El amor no necesita críticos
Víctor es un crítico de cine pedante, huraño, neurótico, prejuicioso, cínico, medio amargón, un tipo que ama tanto a la Nouvelle Vague que hasta relata sus idas y vueltas en francés. Es de esos críticos (¿así seremos?) que se maneja con prejuicios, que descarta o consagra de antemano, que temen que les llegue a gustar algo comercial, un hombre que anda sin plata y sin grandes proyectos, que viene de un fracaso de pareja y que es conocido como un analista implacable, un cinéfilo enemigo de los estereotipos y los clises, sobre todo los de la comedia romántica, con su carga de casualidades, escenas melosas, comienzos accidentados y finales felices. Pero claro, se le cruza una linda viajera (la encantadora Dolores Fonzi), nada que ver con él, y el tipo hosco, negador, autosuficiente, se empezará a sentir incómodo con este vínculo que le mueve todas las estanterías, que le da vuelta los gustos, que le enseña que hay lugares comunes que valen la pena. Y Víctor, a regañadientes, comenzará a disfrutar la vida (y los filmes) desde otro lado y con otra mirada. Y sentirá distinto y escribirá distinto y terminará haciendo lo que hacían los personajes que tanto abominaba.
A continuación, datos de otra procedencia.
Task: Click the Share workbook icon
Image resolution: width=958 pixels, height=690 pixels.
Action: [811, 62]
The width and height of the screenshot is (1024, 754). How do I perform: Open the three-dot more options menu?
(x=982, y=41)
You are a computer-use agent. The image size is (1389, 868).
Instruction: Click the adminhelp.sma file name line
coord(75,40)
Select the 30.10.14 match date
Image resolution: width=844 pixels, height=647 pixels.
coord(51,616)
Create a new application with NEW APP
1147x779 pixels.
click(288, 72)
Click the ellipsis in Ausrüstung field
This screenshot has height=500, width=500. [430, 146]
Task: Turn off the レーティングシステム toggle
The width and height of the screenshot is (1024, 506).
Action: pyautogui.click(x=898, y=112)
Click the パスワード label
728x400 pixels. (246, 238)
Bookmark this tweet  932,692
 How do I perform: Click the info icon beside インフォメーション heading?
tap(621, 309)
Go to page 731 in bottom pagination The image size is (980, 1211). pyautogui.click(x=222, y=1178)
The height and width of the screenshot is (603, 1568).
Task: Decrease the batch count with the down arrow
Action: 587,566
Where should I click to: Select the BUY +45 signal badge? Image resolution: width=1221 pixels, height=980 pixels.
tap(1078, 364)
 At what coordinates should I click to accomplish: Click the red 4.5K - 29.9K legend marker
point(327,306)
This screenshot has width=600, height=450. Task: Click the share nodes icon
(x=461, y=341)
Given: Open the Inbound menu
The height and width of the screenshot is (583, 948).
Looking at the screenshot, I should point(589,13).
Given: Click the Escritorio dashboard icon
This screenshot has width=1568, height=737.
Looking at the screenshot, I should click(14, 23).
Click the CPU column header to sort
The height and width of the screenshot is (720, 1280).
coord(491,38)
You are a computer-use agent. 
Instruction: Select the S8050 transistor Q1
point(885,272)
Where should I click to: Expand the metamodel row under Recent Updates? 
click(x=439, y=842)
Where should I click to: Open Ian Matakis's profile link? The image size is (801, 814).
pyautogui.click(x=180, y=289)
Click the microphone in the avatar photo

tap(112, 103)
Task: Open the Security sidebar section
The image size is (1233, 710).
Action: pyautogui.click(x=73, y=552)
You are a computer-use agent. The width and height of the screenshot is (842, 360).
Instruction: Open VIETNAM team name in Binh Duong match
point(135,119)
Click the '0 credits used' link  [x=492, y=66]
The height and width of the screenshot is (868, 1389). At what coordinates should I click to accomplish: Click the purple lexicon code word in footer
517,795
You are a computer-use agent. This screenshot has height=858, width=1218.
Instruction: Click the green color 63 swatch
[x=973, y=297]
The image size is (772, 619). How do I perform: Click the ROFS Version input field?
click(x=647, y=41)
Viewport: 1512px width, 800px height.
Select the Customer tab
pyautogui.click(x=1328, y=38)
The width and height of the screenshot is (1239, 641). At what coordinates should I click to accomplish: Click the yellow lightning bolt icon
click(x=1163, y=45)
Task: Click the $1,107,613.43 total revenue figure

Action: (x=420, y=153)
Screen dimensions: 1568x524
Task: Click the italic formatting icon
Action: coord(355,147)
Rafael Spregelburd está bárbaro: con miradas, pequeños gestos y esa pose y esa voz arrogante, compone un Víctor estudiado y tambaleante. Dolores Fonzi tiene unos ojos que puede inquietar no sólo a los críticos. “El crítico” es una comedia bien hecha, inteligente, sin tonterías, con gente normal, interesante. La confrontación entre ficción y realidad, persona y personaje, escribir y sentir, está bien insinuada, con toques chispeantes, sin cargar las tintas. El crítico al final se dará cuenta que la vida y el amor no respetan géneros, que cualquier historia puede terminar en drama o comedia, y que nunca es tarde para aprender, aunque duela, que el amor no sabe de razonamientos y que hasta los intelectuales más estudiados y envarados (y Víctor es uno de ellos) puede caer en los brazos de una de esas muchachas diferentes, que un día se nos meten sin permiso en nuestra sala de exhibiciones para alegrarnos (o malograrnos) la gran función de nuestra vida.